→ **Information given**:
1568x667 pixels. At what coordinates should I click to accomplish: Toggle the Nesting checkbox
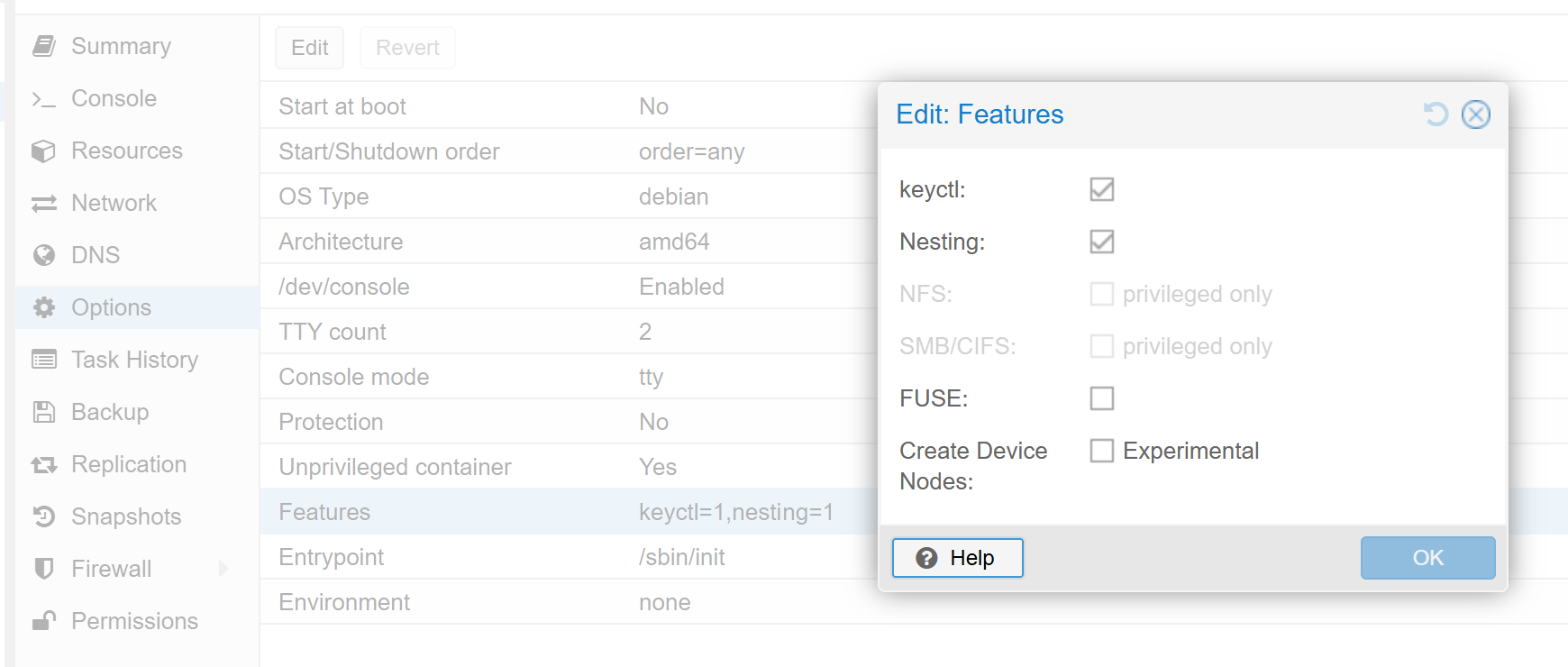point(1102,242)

...

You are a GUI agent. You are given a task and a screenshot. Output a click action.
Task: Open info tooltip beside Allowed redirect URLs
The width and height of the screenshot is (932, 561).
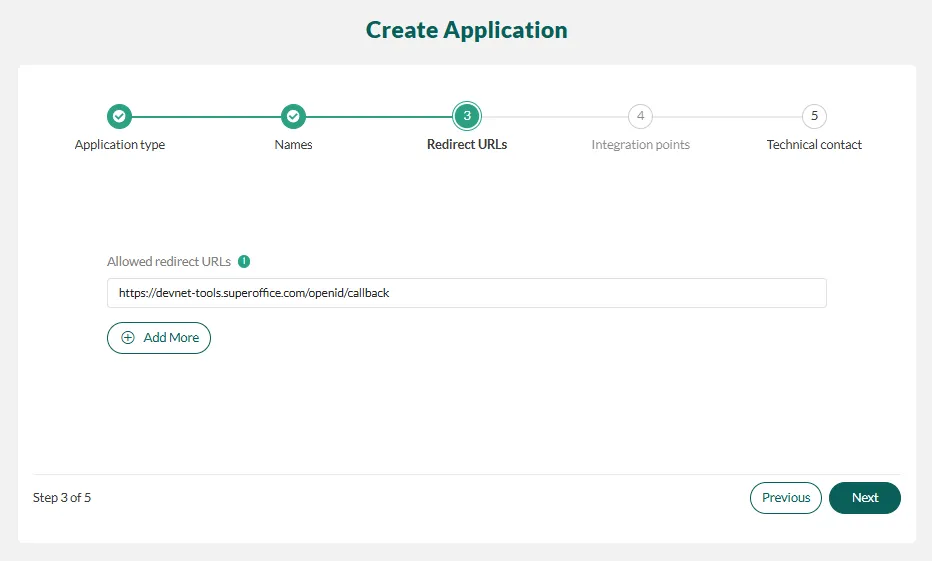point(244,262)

--

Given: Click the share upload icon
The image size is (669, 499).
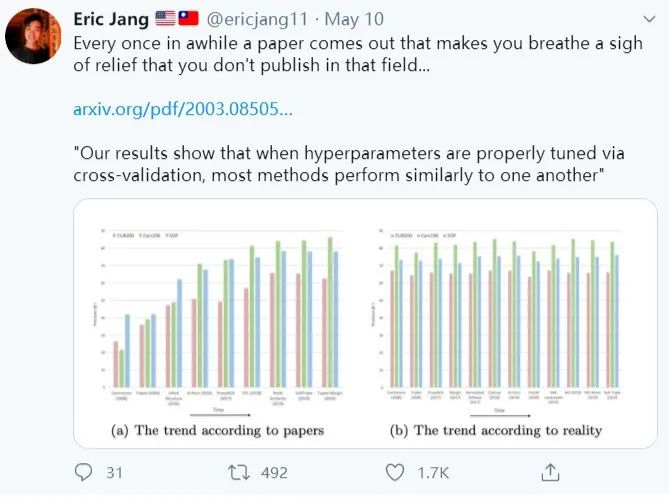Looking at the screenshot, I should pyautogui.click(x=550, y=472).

→ **Exercise brief**:
Replace "upload icon" with "upload button" in the part that opens with the line containing "Given: Click the share upload icon" and closes with the line containing "Looking at the", and give only those lines with nothing else changed. Omit the pictures from your answer.

→ **Written response**:
Given: Click the share upload button
The image size is (669, 499).
Looking at the screenshot, I should pyautogui.click(x=550, y=472).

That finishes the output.